Em julho, primeiro mês da restrição, houve 23.532 autuações de caminhões. Em fevereiro deste ano, foram 9.361. Ao mesmo tempo, aumentou o conflito dos caminhões com a Lei do Silêncio, que garante o sossego vetando barulhos entre 22 e 7 horas - justamente o período em que esses veículos, com base no rodízio, são mais utilizados. De agosto a dezembro, houve 1.595 reclamações de excesso de barulho à noite de obras, incluindo caminhões, ao Programa de Silêncio Urbano (Psiu) da Prefeitura, com médias mensais de 230, mais do que o dobro da média de 2007, de 110. O pico foi em setembro de 2008 - 413 reclamações, 83% a mais do que em 2007.
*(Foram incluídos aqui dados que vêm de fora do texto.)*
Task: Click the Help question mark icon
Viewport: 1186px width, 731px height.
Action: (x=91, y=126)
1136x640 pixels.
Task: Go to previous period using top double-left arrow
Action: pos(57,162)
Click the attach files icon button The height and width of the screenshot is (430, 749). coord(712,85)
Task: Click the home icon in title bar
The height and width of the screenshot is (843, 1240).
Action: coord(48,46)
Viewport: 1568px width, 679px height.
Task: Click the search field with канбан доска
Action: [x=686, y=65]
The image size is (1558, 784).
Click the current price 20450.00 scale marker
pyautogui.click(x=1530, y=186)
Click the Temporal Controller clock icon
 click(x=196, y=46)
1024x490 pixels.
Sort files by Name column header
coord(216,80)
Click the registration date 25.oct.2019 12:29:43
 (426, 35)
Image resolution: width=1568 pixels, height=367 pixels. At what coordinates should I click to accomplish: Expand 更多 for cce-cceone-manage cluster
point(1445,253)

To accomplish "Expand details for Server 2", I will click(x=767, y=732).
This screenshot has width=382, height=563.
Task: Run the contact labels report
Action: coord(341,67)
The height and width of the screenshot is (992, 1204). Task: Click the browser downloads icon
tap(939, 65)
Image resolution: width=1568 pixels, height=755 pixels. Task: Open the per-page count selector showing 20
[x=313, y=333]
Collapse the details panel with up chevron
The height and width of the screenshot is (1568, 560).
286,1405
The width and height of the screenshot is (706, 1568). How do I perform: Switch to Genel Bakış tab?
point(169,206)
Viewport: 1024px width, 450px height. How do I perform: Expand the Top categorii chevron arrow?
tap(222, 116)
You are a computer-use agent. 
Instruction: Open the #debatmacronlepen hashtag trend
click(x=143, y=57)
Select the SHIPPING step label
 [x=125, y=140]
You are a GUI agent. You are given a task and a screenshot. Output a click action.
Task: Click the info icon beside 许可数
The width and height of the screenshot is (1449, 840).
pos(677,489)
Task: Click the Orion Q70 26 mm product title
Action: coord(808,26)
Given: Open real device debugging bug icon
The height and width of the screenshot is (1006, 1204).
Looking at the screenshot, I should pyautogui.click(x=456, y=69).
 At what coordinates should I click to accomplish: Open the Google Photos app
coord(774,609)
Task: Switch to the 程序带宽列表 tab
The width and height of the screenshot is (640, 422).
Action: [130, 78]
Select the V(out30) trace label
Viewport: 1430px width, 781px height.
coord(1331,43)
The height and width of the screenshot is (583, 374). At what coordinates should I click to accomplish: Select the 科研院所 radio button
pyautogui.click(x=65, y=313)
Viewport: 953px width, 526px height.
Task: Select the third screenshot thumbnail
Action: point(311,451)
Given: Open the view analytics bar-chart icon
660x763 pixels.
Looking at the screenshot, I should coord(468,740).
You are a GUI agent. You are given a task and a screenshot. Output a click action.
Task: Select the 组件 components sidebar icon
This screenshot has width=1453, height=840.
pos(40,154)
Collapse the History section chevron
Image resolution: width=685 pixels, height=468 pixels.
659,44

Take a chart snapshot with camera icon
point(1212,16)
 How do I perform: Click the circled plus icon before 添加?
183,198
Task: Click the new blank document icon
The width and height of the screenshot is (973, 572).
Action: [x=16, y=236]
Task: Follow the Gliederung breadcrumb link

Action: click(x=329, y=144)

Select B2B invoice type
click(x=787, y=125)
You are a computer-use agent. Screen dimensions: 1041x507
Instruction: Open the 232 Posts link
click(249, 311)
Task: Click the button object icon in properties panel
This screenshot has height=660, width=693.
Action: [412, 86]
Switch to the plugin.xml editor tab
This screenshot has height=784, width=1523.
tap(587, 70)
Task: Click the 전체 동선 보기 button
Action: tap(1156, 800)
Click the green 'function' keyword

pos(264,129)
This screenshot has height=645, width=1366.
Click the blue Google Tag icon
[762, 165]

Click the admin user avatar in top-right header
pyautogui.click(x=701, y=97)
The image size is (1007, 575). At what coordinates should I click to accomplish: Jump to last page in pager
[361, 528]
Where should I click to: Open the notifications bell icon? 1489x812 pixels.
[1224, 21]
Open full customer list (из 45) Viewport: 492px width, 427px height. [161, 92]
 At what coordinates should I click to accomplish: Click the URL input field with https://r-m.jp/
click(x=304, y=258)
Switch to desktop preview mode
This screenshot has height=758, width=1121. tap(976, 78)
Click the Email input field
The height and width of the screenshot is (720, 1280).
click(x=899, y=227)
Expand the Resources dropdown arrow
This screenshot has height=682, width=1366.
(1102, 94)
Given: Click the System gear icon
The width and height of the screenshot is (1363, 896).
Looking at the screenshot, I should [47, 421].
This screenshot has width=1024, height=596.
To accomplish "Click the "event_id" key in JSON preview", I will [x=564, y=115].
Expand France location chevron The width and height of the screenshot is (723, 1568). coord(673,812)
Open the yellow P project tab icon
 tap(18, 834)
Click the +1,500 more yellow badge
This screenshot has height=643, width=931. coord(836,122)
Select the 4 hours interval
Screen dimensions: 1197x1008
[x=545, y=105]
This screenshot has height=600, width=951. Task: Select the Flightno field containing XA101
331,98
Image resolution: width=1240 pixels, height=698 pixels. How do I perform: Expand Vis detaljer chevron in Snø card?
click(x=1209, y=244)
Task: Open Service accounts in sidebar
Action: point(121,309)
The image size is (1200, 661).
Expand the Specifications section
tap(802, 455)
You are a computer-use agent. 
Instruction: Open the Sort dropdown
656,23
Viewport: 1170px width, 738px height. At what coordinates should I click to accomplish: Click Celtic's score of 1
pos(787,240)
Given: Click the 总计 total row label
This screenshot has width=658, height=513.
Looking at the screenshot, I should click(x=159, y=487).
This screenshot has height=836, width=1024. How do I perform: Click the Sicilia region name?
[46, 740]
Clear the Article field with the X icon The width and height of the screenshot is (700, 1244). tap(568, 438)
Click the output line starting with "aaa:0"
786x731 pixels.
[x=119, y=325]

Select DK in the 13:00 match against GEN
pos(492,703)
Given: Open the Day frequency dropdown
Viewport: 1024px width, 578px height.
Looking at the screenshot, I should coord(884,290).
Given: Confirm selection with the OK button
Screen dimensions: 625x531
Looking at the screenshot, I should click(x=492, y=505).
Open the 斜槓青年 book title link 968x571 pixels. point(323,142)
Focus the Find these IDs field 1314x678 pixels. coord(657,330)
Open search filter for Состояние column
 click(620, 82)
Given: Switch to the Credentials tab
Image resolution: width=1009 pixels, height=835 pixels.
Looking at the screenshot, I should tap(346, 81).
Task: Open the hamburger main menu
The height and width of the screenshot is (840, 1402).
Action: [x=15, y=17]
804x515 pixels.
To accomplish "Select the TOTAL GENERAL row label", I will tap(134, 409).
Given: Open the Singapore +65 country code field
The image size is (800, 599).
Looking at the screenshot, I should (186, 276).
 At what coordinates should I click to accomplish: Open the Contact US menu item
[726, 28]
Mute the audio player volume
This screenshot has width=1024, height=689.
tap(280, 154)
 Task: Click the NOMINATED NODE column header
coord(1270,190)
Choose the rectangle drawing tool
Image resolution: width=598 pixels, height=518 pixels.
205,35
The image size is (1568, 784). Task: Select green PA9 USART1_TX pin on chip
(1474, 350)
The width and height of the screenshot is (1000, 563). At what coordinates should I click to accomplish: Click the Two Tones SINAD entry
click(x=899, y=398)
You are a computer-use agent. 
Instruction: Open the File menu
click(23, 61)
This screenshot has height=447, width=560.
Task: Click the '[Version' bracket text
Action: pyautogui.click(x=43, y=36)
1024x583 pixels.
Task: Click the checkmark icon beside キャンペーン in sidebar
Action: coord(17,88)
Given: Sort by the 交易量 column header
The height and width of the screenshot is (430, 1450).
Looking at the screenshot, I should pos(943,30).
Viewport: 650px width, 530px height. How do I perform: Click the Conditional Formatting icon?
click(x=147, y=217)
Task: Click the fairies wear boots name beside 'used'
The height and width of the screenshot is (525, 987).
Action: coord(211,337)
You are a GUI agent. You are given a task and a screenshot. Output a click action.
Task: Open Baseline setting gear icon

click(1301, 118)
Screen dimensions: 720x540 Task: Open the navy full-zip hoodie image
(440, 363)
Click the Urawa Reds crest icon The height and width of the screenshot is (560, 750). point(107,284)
Mas o cidadão que procura o Psiu para reclamar dos ruídos recebe a informação de que uma queixa pode levar de dez dias até seis meses para ser apurada. "Foi o prazo que me deram. Até lá, a obra já terá acabado. O problema é que deixaram de fazer barulho de dia e passaram a fazê-lo apenas a noite, depois de 22h30", reclama Pedro Durán Miletti, vizinho de uma obra de demolição na Avenida Paulista. E quem prefere acionar a polícia ouve frequentemente que "é de madrugada mesmo" que os caminhões podem andar e, assim, também fica de mãos atadas.

"Registramos boletim de ocorrência, chamamos a polícia, Psiu, mas disseram que não poderiam fazer nada. Todos os nossos canais foram esgotados", lamenta Miá Melo, que mora na Alameda Franca. Há meses, ela e os vizinhos não conseguem dormir com o barulho de uma obra na qual o trânsito de caminhões é intenso de madrugada e no início da manhã. Desesperados, os moradores desse edifício organizaram um abaixo-assinado. Um dos engenheiros responsáveis pela construção conversou com a reportagem e admitiu que, quando necessário, carrega caminhões à noite. "Temos uma autorização para isso", afirmou.

ZONA AZUL
O setor de construção vai encaminhar à Prefeitura, nos próximos dias, propostas para tentar diminuir os conflitos causados com a restrição aos caminhões. Representantes desta área, de supermercados e de transportadoras reclamam dos sacrifícios impostos pelo decreto que limitou a circulação dos veículos pesados durante o dia em uma área de 100 km², pouco maior que o centro expandido. Eles dizem que, se seguirem o decreto que impede o trânsito de dia e a Lei do Silêncio, que veta barulho à noite, a cidade para: não sobraria horário para caminhão.

Uma das ideias que estará na mesa do prefeito, adianta o engenheiro Odair Senra, diretor do Sindicato da Indústria da Construção Civil (Sinduscon), é solicitar que as vagas de Zona Azul na frente de obras sejam liberadas para a parada de caminhões. "Assim, por períodos determinados, poderíamos carregar e descarregar materiais", explica. Segundo ele, os conflitos entre as normas de trânsito e de silêncio deveriam estar no centro das discussões desde o início da norma. "A Prefeitura criou leis em épocas distintas e elas se chocaram."
Outra entidade que prepara um questionamento à lei é o Sindicato das Empresas de Transporte de Carga (Setcesp). Francisco Pelúcio, o presidente, diz que vai pedir o fim das restrições aos caminhões leves, os Veículos Urbanos de Carga (VUCs). Desde 1º de agosto de 2008, os VUCs obedecem a um rodízio de placas pares e ímpares, de 10 a 16 horas, além do rodízio normal de veículos.